Getting the Huawei E160 to work with Linux

Tuesday, 9. September 2008 13:03 - daniel - Computer - 8 Comments


Last week I singed a mobile internet contract and received a Huawei E160 USB modem with it. This is pretty much just a Huawei E220 without the cable and an additional card reader. Getting it to work with Linux is pretty simple.

If you connect it at boot up, it will be in the correct mode right away.

If you connect it while the OS is running, it won't be in the right mode. You have to run usb_modeswitch to use it. The E160 shares the settings with the E220.

I tried to use udev to do this automatically, but this doesn't work yet. Maybe I'll find a solution for this.



Comments

steve - Wednesday, 17. September 2008 8:01

Hi Dani don't know if you can help me but I have a Aspire One running Linux and have bought a E160 dongle, however I cant get it to work can you help me please?

Thanks Steve

Daniel - Saturday, 20. September 2008 11:21

I don't really know why it doesn't work for you without a more detailed error description.

Basically, what you need is to download usb_modeswitch, compile it, change the /etc/usb_modeswitch.conf and run usb_modeswitch.

To set up usb_modeswitch open a terminal and type this: wget http://www.draisberghof.de/usb_modeswitch/usb_modeswitch-0.9.4.tar.bz2 tar -xjf usb_modeswitch-0.9.4.tar.bz2 cd usb_modeswitch-0.9.4 ./compile.sh

If you get errors here, you probably need to install libusb-dev or libusb-devel (not sure how the package is called on your Linux distribution) and run compile.sh again. If gcc is missing, install gcc and run compile.sh again.

Now, copy usb_modeswitch to /usr/local/bin and usb_modeswitch.conf to /etc (Must be done as root): cp usb_modeswitch /usr/local/bin/ cp usb_modeswitch.conf /etc/

Open /etc/usb_modeswitch.conf with your favorite editor and search for the E220 entry. Remove the ; DefaultVendor, DefaultProduct and HuaweiMode lines. The entry should now look like this:

######################################################## # Huawei E220 (aka "Vodafone EasyBox II", aka "T-Mobile wnw Box Micro") # Huawei E270 # Huawei E870 # # Two options: 1. removal of "usb-storage" 2. the special control # message found by Miroslav Bobovsky # # Contributor: Hans Kurent, Denis Sutter

DefaultVendor= 0x12d1; DefaultProduct= 0x1003

# choose one of these: ;DetachStorageOnly=1 HuaweiMode=1

Now plug in your E160, wait until the storage medium is found and run usb_modeswitch as root.

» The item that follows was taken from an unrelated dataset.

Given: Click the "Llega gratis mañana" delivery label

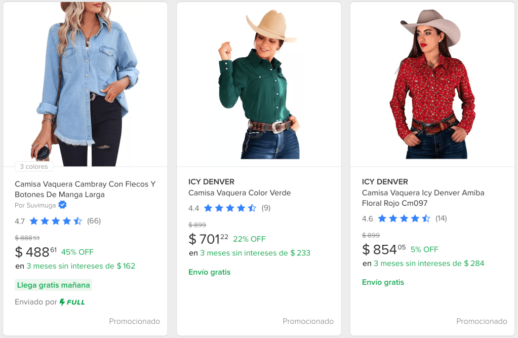Looking at the screenshot, I should tap(54, 285).
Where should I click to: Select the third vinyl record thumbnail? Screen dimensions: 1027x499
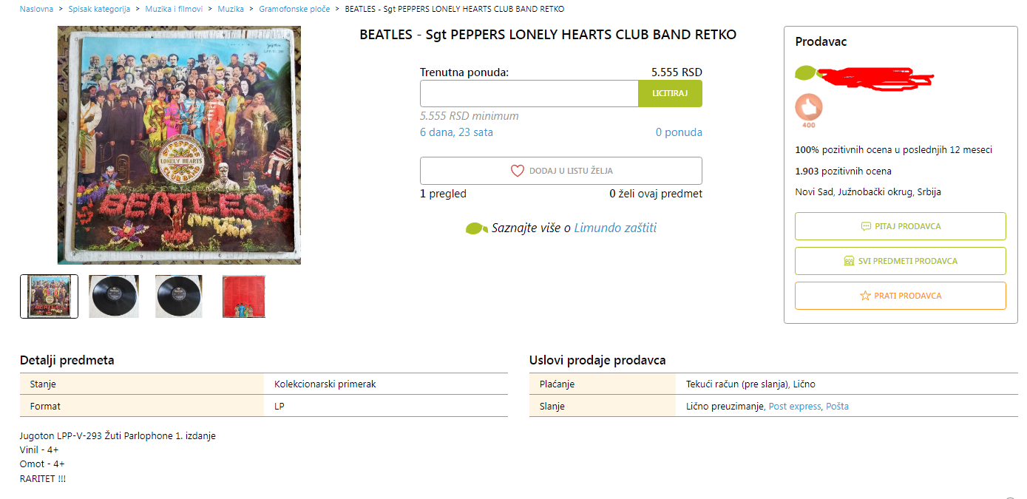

Now you should be able to create a new UMTS/GPRS/3G connection. Not sure how to do this on an Apsire One.

jb - Wednesday, 3. December 2008 15:36

Huawei e160 & linux

Jose - Friday, 7. August 2009 19:00

Hi, I'm from Paraguay, and I have a HUAWEI E160 USB stick. But I really don't know how to make it work with linux. Especificly with ubuntu 9.04 desktop edition. Please help!

claudio - Monday, 7. September 2009 21:22

donde puedo encotrar driver HUAWEI E160 para ubuntu-8.04.2-desktop-i386

Daniel - Monday, 7. September 2009 22:31

donde puedo encotrar driver HUAWEI E160 para ubuntu-8.04.2-desktop-i386

Google translates this as

where he will find HUAWEI E160 driver for ubuntu-8.04.2-desktop-i386

Ubuntu 8.04. should support the E160 out of the box. No additional divers or anything needed. At least not on my Ubuntu box.

Jose - Mexico - Friday, 23. October 2009 3:17

I have a system made witih linux, I can concect with the E160 But it don't transmite or recieve (remais busy), I can't get a PING also. Someone tells me that may be the DNS. Can you help me?

Daniel - Friday, 23. October 2009 16:12

The DNS settings are in /etc/resolv.conf. For examle

nameserver 1.2.3.4
nameserver 2.3.4.5

If this file is empty, then there are no nameserver configured. Add your own nameservers there. Also check man resolv.conf for more infos.

If there are nameservers there, try to ping them and see if you can reach them.